Extracted material =
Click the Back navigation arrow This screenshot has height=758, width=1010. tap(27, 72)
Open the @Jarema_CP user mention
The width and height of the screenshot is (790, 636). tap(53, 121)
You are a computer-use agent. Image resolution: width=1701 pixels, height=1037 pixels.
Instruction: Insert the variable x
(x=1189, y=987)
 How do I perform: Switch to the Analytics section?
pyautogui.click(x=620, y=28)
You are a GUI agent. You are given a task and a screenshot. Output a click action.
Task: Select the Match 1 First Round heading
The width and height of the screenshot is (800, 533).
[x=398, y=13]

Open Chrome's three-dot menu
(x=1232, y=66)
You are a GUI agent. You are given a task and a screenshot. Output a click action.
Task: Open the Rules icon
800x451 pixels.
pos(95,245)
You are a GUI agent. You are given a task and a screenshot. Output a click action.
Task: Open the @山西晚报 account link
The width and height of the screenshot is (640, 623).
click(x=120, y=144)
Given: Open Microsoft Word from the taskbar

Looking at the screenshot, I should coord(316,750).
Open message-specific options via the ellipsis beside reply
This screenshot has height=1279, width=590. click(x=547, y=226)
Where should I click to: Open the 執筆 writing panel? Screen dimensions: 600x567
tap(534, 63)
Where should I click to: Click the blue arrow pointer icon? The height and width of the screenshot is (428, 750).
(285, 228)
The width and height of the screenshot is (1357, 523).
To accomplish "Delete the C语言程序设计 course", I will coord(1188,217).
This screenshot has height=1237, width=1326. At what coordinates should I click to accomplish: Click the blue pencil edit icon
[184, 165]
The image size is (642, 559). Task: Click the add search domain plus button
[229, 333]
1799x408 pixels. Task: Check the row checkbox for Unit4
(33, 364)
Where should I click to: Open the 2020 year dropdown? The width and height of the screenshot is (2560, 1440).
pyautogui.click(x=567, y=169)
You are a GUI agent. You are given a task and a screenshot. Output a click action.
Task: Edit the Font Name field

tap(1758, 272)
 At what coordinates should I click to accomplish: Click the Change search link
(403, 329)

About this exercise = Lines from the one with "Change search link" through the end of the data: set these down exactly, including both ends and nothing more.

Your solution =
 At what coordinates should I click to accomplish: Click the Change search link
(403, 329)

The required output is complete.